**Instructions for the task**
Total the lines of the entries below that hold the string "Select", then write only that total.

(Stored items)

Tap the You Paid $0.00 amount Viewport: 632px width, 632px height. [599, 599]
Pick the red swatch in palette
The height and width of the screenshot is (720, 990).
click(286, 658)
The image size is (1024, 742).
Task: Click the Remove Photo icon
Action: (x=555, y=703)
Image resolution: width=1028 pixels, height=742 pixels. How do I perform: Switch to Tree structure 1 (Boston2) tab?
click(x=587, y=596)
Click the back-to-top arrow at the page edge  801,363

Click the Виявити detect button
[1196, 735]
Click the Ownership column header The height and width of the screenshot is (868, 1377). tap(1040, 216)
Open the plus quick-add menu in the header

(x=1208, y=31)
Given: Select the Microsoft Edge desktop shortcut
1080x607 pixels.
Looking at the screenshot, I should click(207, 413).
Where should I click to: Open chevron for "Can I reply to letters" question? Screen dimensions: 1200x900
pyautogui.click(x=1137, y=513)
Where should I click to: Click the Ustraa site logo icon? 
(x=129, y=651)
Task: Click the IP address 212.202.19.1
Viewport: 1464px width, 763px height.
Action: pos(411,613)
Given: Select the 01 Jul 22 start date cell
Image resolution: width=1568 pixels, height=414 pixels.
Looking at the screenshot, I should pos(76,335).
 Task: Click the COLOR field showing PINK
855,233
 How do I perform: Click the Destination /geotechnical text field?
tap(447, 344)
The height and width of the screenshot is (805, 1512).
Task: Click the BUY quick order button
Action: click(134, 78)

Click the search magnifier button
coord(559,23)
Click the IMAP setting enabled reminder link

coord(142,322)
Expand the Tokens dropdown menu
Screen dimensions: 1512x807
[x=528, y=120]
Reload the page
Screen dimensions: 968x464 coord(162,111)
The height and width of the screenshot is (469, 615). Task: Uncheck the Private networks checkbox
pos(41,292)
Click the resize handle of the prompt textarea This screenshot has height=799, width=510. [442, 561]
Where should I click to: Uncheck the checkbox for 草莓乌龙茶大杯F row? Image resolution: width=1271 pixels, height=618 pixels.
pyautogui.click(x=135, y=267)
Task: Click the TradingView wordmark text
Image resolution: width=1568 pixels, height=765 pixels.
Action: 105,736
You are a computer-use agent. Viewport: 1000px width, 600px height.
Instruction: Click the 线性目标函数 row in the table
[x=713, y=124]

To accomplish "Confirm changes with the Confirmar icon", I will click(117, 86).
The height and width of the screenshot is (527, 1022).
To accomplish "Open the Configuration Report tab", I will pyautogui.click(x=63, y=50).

**Output of the exercise**
2